Тогда есть Сократ, который "он чувствует себя вынужденным совершить трудную навигацию в море знаний, вынужден идти на греблю, чтобы выйти из покоя.«Гильгамеш, персонаж из месопотамской мифологии, вместо этого начинает свое путешествие по морю в поисках бессмертия, представленного цветком, который он захватывает в бездне, но который будет отнят у него змеей». «Уставший и побежденный Гильгамеш оставляет лодку на берегу и начинает высекать свою историю на камне. Интересно заменить навигацию письмом, которое закрывает месопотамский эпос, потому что это метафора обязательного перехода для человечества: от поиска вечной юности, которую невозможно достичь, до бессмертия, данного интеллектуальной деятельностью от написания.

В Библии, где мы находим персонифицированное море, Иисус является персонажем, который обладает величайшей силой мира на нем. "Кто это, которому подчиняются и ветер, и море? Апостолов немедленно спрашивают перед чудом усыпленной бури.«Ярость моря, если ее не контролировать, может привести к гибели людей. Виртуоз - это тот, кто терпеливо терпит невзгоды. Улисс является ведущим примером. Те, кто не знает, как мудро противостоять волнам, становятся последними в обществе. "Интеллигент отличается от попрошайничества именно тем, что кораблекрушение не наносит ему ущерба«На самом деле, как говорит Федро, образованный человек всегда имеет в себе свои богатства. Море, чьи события иногда могут понять лишь немногие посвященные. Проповедь Иисуса начинается прямо на берегу моря и " успокоенный шторм, хождение по воде, чудесная рыбалка - это морские чудеса, которые Иисус покажет только самым близким ученикам.«Штормы также могут быть внутренними.

Для Сенека мудрец не ищет шторма. "Но если столкновение неизбежно, мудрец сможет крепко держаться у руля с помощью философии."Для Сант-Агостино, вместо"прекрасное кораблекрушение - это лучшее, что может случиться с человеком, чтобы понять себя, других и свои отношения с Богом.«И твердый корабль, на котором можно пересечь море жизни, он найдет его только во Христе, используя для своей навигации дерево Креста.

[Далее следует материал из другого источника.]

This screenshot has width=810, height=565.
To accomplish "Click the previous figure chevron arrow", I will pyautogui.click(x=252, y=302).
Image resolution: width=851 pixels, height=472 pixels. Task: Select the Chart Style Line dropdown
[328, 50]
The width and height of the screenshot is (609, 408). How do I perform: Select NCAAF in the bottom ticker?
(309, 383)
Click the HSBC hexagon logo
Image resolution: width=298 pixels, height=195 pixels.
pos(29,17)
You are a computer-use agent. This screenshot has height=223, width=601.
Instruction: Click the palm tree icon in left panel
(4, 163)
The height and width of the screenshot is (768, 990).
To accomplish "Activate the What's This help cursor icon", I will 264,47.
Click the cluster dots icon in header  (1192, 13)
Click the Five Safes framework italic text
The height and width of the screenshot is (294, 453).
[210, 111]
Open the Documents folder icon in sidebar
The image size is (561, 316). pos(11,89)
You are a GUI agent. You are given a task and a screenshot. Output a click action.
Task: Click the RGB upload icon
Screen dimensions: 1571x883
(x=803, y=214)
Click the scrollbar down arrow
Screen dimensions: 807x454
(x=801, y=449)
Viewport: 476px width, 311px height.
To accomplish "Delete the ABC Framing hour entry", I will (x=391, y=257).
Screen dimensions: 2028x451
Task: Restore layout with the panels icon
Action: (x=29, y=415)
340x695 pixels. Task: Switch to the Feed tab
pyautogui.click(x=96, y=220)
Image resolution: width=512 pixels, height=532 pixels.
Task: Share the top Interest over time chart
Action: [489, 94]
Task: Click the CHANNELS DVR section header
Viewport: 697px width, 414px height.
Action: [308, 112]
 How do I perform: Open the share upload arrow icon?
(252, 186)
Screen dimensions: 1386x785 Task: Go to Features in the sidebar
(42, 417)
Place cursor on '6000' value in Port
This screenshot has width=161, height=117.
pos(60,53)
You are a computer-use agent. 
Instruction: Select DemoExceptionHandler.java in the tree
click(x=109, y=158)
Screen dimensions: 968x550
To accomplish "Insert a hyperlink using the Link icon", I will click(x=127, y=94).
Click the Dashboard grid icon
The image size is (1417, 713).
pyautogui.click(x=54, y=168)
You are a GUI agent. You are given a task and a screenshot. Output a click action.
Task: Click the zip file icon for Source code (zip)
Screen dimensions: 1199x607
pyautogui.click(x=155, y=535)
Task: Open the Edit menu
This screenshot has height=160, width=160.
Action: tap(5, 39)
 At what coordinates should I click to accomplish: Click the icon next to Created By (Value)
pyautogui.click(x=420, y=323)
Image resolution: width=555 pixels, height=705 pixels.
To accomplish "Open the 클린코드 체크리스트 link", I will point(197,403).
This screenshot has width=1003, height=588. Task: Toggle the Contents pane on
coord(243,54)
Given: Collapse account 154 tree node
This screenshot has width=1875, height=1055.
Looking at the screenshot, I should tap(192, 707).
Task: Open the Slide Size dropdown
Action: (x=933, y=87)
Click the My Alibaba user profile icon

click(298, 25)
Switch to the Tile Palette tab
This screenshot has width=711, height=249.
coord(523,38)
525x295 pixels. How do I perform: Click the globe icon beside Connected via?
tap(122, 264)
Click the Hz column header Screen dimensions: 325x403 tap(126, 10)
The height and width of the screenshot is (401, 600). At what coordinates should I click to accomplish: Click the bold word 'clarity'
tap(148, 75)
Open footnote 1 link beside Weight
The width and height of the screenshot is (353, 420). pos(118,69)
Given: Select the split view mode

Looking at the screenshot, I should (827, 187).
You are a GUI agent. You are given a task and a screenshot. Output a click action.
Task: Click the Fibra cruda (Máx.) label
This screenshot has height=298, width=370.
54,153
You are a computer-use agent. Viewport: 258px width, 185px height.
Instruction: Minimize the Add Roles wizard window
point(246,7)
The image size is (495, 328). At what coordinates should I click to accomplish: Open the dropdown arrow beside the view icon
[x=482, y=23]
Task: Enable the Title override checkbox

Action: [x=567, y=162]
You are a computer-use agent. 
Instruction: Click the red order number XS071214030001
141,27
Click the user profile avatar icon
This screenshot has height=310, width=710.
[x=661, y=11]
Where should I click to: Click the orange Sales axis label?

Как и в классическом мире, даже в средние века его использовали для сравнения литературной композиции с путешествием по морю, где "поэт ассимилируется с навигатором, а лодка представляет его интеллект, его работу,«Настолько, что Данте помнит»его читателям, что с точки зрения текстовой навигации у него есть своего рода безупречная «лицензия на катание на лодках».«В Конвивиуме он ссылается на арифметику разума, где под арифметикой на морском языке мы подразумеваем парус, который используется для поддержания стабильного курса, а не для придания скорости. В Божественной комедии, из леса, Данте "он похож на потерпевшего кораблекрушение человека: он смотрит с берега, все еще испуганный, на ярость волн, из которых никогда не выходил ни один живой человек.Поэтому его встреча со священным предрасположена к тому, что он пережил кораблекрушение. Затем автор совершает прыжок вперед, сначала проходя мимо Леопарди, где "крушение эго в великом море бытия - это начало другого осознания«Тогда для Дефо с его Робинзоном Крузо, современным Улиссом, вплоть до« Шоу Трумэна », фильма Питера Вейра из 1998, где в финальной сцене главный герой, Трумэн, преодолевает барьер телевизионная фантастика, бросающая себя, нового Христофора Колумба, в неизвестность.

Поэтому книга, которая, как пишет Антонио Табукки, питается исключительной культурой, прежде всего классической, но освещается чрезвычайно соблазнительной повествовательной прозой, настолько, что мы забываем ее не вымышленную природу в пользу чистого удовольствия текста, Повествование истории, история кораблекрушения интерпретируется как высшее доказательство того, что вместо того, чтобы подавлять потерпевшего крушение в его волнах, он ведет к своего рода возрождению или возрождению.